Но земля, катастрофически проворачивающаяся под ногами, переворачивает и этот мотив. А что, если так: баушкина-то занавеска в крапинку как висела, так и висит, но почему смешались и перепутались миллионы обречённых человеческих судеб?
Перед этим леденящим вопросом Астафьев, кажется, предчувствует своё бессилие. И то верно: почуяла когда-то баушка, определила его дар, его талант: неиссякаемое воображение при неожиданности решений. Композиционная непредсказуемость – при безудержности чувств. Огненная мощь словесной оркестровки – при знобкой немоте внезапных пауз.
Используя ходячее выражение той эпохи, рискну сказать, что в непосредственности чувств писатель Астафьев так неопровержимо успешен, что начинает испытывать от успехов композиционное головокружение. И оно иногда больше говорит о реальности, перевернувшейся вверх дном, чем математическая выверенность мироконцепции.

(УСЛОВИЕ ЗАДАЧИ A):
Перепишите строки данных ниже от строки, содержащей «Task: Select the Rise slope option», до строки, содержащей «The image size», включительно. К каждой координате прибавьте −99.

(ВХОДНЫЕ ДАННЫЕ):
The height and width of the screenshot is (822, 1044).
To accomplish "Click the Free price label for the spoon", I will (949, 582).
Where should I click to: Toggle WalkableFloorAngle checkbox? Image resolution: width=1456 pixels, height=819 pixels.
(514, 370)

--

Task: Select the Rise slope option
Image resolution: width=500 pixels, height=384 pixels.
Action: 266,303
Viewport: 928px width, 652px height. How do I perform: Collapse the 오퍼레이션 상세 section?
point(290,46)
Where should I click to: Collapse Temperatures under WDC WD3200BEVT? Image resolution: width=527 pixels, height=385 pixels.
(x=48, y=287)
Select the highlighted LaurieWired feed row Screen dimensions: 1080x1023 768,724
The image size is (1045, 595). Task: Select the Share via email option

(УСЛОВИЕ ЗАДАЧИ B):
Что, согласно отрывку, когда-то почуяла и определила в Астафьеве баушка?

(ОТВЕТ A):
Task: Select the Rise slope option
Image resolution: width=500 pixels, height=384 pixels.
Action: 167,204
Viewport: 928px width, 652px height. How do I perform: Collapse the 오퍼레이션 상세 section?
point(191,-53)
Where should I click to: Collapse Temperatures under WDC WD3200BEVT? Image resolution: width=527 pixels, height=385 pixels.
(x=-51, y=188)
Select the highlighted LaurieWired feed row Screen dimensions: 1080x1023 669,625
The image size is (1045, 595). Task: Select the Share via email option

(ОТВЕТ B):
Его дар, его талант: неиссякаемое воображение при неожиданности решений.